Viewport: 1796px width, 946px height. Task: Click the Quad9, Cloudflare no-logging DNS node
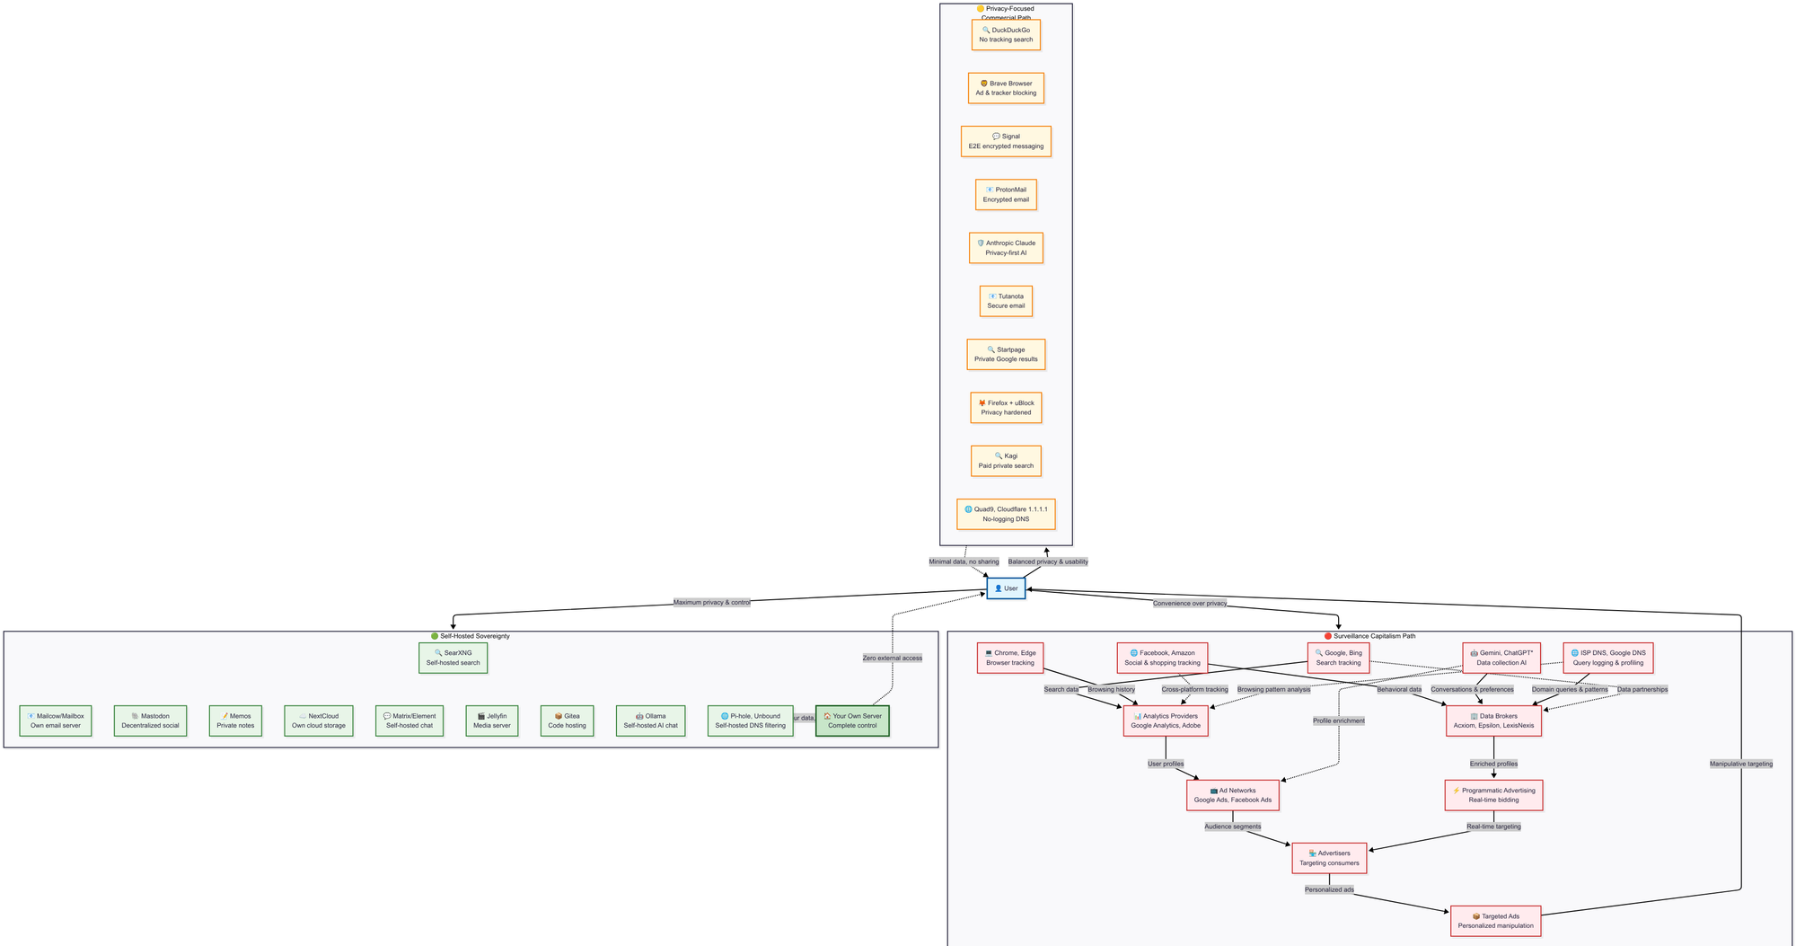click(1006, 515)
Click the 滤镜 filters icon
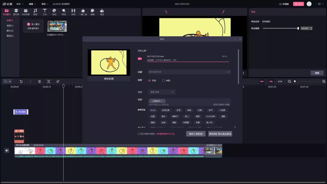 (92, 11)
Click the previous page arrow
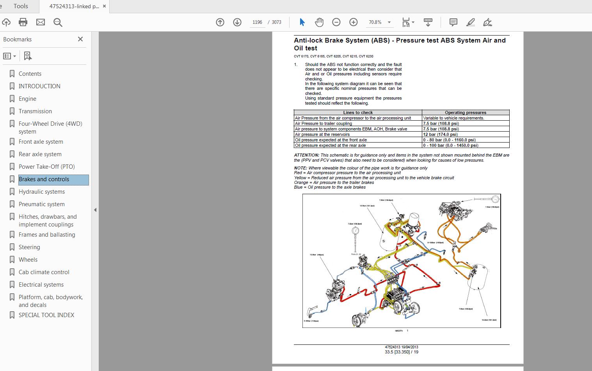 (220, 22)
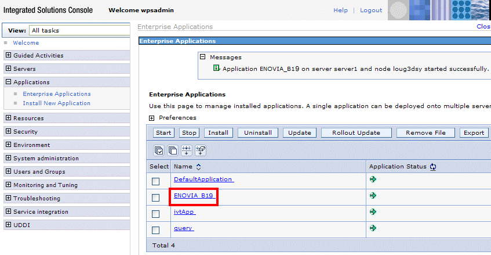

--------------------------------------------------

Quote every line of the entries above word for word, omitting the pictures.

## Expected answer:
Viewport: 1796px width, 946px height. Task: Click the Quad9, Cloudflare no-logging DNS node
click(1006, 515)
Click the 滤镜 filters icon
 (92, 11)
Click the previous page arrow
 (220, 22)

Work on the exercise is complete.